— DESCRIPTION OF THE TASK —
Substitute "Command" for each "Instruction" in all of the data below, and leave every other word as it is.

Entries on where items appear:

>>>>

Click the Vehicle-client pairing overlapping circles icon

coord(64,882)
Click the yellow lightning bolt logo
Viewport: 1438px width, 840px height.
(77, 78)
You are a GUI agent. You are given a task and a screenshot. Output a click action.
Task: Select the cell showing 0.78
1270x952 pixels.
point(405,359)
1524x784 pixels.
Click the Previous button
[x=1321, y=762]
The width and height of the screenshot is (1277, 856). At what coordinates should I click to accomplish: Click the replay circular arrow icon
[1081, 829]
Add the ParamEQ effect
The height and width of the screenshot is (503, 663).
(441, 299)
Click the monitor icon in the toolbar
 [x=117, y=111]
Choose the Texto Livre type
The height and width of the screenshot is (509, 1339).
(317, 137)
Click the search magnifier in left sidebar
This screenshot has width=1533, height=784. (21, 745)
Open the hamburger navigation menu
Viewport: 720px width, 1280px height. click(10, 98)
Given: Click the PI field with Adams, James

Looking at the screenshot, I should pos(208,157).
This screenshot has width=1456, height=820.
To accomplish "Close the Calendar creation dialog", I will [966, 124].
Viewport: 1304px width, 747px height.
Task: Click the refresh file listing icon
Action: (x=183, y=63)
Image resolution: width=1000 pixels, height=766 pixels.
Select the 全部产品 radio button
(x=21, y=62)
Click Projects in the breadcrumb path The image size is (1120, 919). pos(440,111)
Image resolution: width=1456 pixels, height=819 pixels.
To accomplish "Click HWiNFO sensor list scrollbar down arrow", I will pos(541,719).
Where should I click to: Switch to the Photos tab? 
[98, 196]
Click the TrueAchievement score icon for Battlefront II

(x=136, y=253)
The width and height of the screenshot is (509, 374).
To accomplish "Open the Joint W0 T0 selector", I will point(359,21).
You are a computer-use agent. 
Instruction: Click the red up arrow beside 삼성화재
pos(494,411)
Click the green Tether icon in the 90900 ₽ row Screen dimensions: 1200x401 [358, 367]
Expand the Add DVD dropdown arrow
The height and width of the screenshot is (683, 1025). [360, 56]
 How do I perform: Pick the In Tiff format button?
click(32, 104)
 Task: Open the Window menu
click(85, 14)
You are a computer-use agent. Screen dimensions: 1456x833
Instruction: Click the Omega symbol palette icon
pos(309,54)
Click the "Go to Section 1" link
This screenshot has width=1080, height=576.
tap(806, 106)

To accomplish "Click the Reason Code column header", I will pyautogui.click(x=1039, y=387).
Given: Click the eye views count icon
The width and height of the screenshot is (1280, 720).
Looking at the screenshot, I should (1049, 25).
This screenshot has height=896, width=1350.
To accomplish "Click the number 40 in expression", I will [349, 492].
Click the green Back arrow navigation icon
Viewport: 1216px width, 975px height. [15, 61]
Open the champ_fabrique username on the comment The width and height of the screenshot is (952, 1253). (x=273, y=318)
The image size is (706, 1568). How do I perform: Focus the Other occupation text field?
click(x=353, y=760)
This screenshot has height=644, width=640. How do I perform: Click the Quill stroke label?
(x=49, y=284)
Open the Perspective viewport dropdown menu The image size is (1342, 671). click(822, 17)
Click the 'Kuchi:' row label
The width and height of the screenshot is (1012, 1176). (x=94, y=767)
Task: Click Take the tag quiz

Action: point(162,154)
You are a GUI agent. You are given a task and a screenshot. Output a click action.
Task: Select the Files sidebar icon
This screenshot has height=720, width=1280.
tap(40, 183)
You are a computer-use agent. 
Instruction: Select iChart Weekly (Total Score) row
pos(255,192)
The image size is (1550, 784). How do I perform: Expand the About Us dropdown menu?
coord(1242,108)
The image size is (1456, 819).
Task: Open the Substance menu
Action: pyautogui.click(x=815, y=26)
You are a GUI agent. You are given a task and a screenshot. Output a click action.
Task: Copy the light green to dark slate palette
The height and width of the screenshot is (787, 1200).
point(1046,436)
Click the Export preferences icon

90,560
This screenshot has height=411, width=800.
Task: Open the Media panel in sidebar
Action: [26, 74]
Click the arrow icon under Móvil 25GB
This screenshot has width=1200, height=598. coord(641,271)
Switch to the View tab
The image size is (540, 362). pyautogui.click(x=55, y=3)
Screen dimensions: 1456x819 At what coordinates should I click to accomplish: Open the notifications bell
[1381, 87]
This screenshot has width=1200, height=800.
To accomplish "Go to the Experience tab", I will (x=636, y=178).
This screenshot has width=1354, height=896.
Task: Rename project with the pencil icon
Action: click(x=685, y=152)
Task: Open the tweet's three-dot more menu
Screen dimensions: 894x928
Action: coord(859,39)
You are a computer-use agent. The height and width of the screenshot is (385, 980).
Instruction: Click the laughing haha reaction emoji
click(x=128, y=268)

<<<<

— RESPONSE TO THE TASK —
Click the Vehicle-client pairing overlapping circles icon

coord(64,882)
Click the yellow lightning bolt logo
Viewport: 1438px width, 840px height.
(77, 78)
You are a GUI agent. You are given a task and a screenshot. Output a click action.
Task: Select the cell showing 0.78
1270x952 pixels.
point(405,359)
1524x784 pixels.
Click the Previous button
[x=1321, y=762]
The width and height of the screenshot is (1277, 856). At what coordinates should I click to accomplish: Click the replay circular arrow icon
[1081, 829]
Add the ParamEQ effect
The height and width of the screenshot is (503, 663).
(441, 299)
Click the monitor icon in the toolbar
 [x=117, y=111]
Choose the Texto Livre type
The height and width of the screenshot is (509, 1339).
(317, 137)
Click the search magnifier in left sidebar
This screenshot has width=1533, height=784. (21, 745)
Open the hamburger navigation menu
Viewport: 720px width, 1280px height. click(10, 98)
Given: Click the PI field with Adams, James

Looking at the screenshot, I should pos(208,157).
This screenshot has width=1456, height=820.
To accomplish "Close the Calendar creation dialog", I will [966, 124].
Viewport: 1304px width, 747px height.
Task: Click the refresh file listing icon
Action: (x=183, y=63)
Image resolution: width=1000 pixels, height=766 pixels.
Select the 全部产品 radio button
(x=21, y=62)
Click Projects in the breadcrumb path The image size is (1120, 919). pos(440,111)
Image resolution: width=1456 pixels, height=819 pixels.
To accomplish "Click HWiNFO sensor list scrollbar down arrow", I will pos(541,719).
Where should I click to: Switch to the Photos tab? 
[98, 196]
Click the TrueAchievement score icon for Battlefront II

(x=136, y=253)
The width and height of the screenshot is (509, 374).
To accomplish "Open the Joint W0 T0 selector", I will point(359,21).
You are a computer-use agent. 
Command: Click the red up arrow beside 삼성화재
pos(494,411)
Click the green Tether icon in the 90900 ₽ row Screen dimensions: 1200x401 [358, 367]
Expand the Add DVD dropdown arrow
The height and width of the screenshot is (683, 1025). [360, 56]
 How do I perform: Pick the In Tiff format button?
click(32, 104)
 Task: Open the Window menu
click(85, 14)
You are a computer-use agent. Screen dimensions: 1456x833
Command: Click the Omega symbol palette icon
pos(309,54)
Click the "Go to Section 1" link
This screenshot has width=1080, height=576.
tap(806, 106)

To accomplish "Click the Reason Code column header", I will pyautogui.click(x=1039, y=387).
Given: Click the eye views count icon
The width and height of the screenshot is (1280, 720).
Looking at the screenshot, I should (1049, 25).
This screenshot has height=896, width=1350.
To accomplish "Click the number 40 in expression", I will [349, 492].
Click the green Back arrow navigation icon
Viewport: 1216px width, 975px height. [15, 61]
Open the champ_fabrique username on the comment The width and height of the screenshot is (952, 1253). (x=273, y=318)
The image size is (706, 1568). How do I perform: Focus the Other occupation text field?
click(x=353, y=760)
This screenshot has height=644, width=640. How do I perform: Click the Quill stroke label?
(x=49, y=284)
Open the Perspective viewport dropdown menu The image size is (1342, 671). click(822, 17)
Click the 'Kuchi:' row label
The width and height of the screenshot is (1012, 1176). (x=94, y=767)
Task: Click Take the tag quiz

Action: point(162,154)
You are a GUI agent. You are given a task and a screenshot. Output a click action.
Task: Select the Files sidebar icon
This screenshot has height=720, width=1280.
tap(40, 183)
You are a computer-use agent. 
Command: Select iChart Weekly (Total Score) row
pos(255,192)
The image size is (1550, 784). How do I perform: Expand the About Us dropdown menu?
coord(1242,108)
The image size is (1456, 819).
Task: Open the Substance menu
Action: pyautogui.click(x=815, y=26)
You are a GUI agent. You are given a task and a screenshot. Output a click action.
Task: Copy the light green to dark slate palette
The height and width of the screenshot is (787, 1200).
point(1046,436)
Click the Export preferences icon

90,560
This screenshot has height=411, width=800.
Task: Open the Media panel in sidebar
Action: [26, 74]
Click the arrow icon under Móvil 25GB
This screenshot has width=1200, height=598. coord(641,271)
Switch to the View tab
The image size is (540, 362). pyautogui.click(x=55, y=3)
Screen dimensions: 1456x819 At what coordinates should I click to accomplish: Open the notifications bell
[1381, 87]
This screenshot has width=1200, height=800.
To accomplish "Go to the Experience tab", I will (x=636, y=178).
This screenshot has width=1354, height=896.
Task: Rename project with the pencil icon
Action: click(x=685, y=152)
Task: Open the tweet's three-dot more menu
Screen dimensions: 894x928
Action: coord(859,39)
You are a computer-use agent. The height and width of the screenshot is (385, 980).
Command: Click the laughing haha reaction emoji
click(x=128, y=268)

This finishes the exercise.